PHYSIOLOGIE PARISIENNE




Le Décadent


Il est fils du moderniste,

Petit-fils de l’idéaliste,

Neveu de l’impassible,

Arrière-neveu du Parnassien,

Un peu bâtard du Réaliste

Et cousin au douzième degré de l’ancien Romantique.

Le décadent s’est ainsi appelé lui-même pour indiquer à quel niveau il a mené la poésie.

Ne pouvant s’élever, il s’est résigné à demeurer par terre ; il y est bien, il s’en vante et voilà pourquoi il est le décadent.

Le décadent est un jeune homme très pâle, maigre, estimé dans certaines brasseries littéraires.

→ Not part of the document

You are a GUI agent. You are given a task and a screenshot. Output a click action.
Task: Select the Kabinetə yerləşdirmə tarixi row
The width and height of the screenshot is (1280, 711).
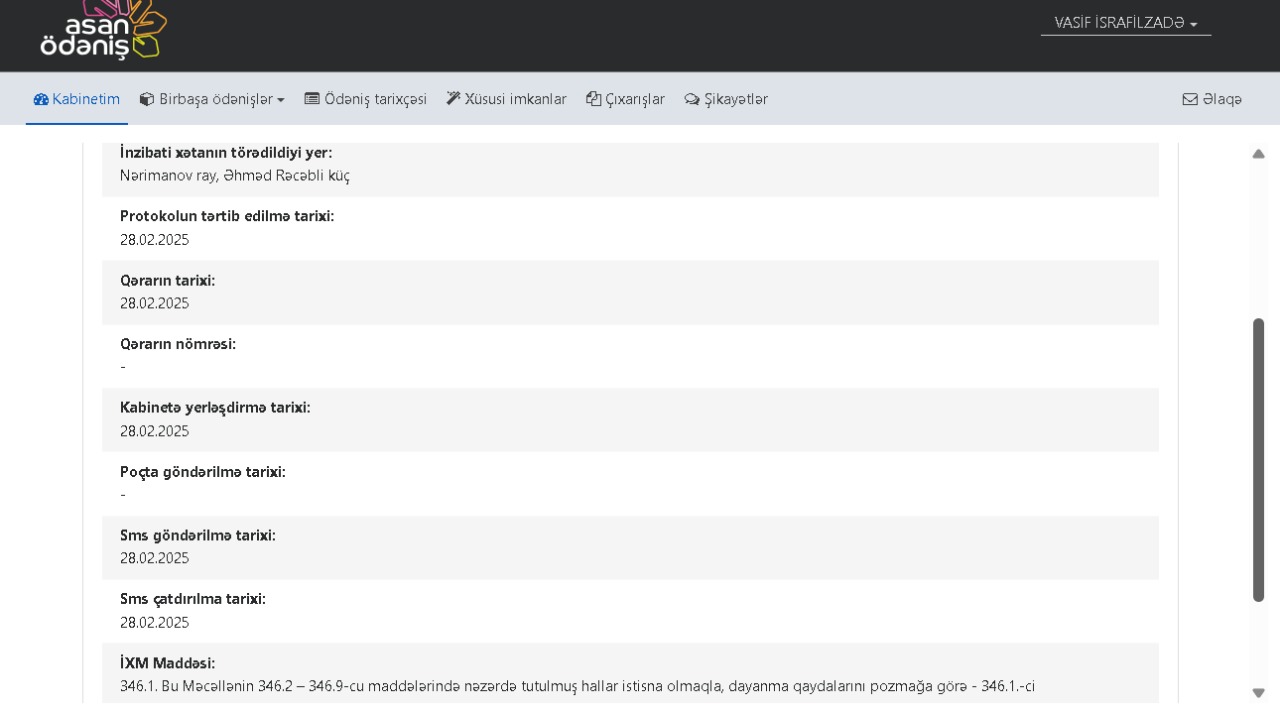pos(630,420)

Il n’a aucune personnalité, aucune originalité, mais il appartient à une école spéciale où l’on est convenu d’adopter certains mots et d’user de certaines tournures.

Il prétend procéder de Schopenhauer et de Joseph Delorme avec une pointe de Darwinisme.

Il adopte ces noms parce qu’ils sont baroques et peu compris des bourgeois. Au fond, le décadent ignore lui-même Schopenhauer et n’a jamais étudié Darwin.

Le décadent procède également du bock et de l’absinthe verte.

Le décadent imite de loin la manière de Baudelaire. Il a des désespérances, des dégoûts et des rancœurs.

Son nez est plein de relents,

Ses oreilles remplies de sonnailles d’or ;

Son cœur a des héroïsmes amers.

Le décadent n’a pas d’idées. Il n’en veut pas. Il aime mieux les mots, et quand le mot ne lui vient pas, il l’invente.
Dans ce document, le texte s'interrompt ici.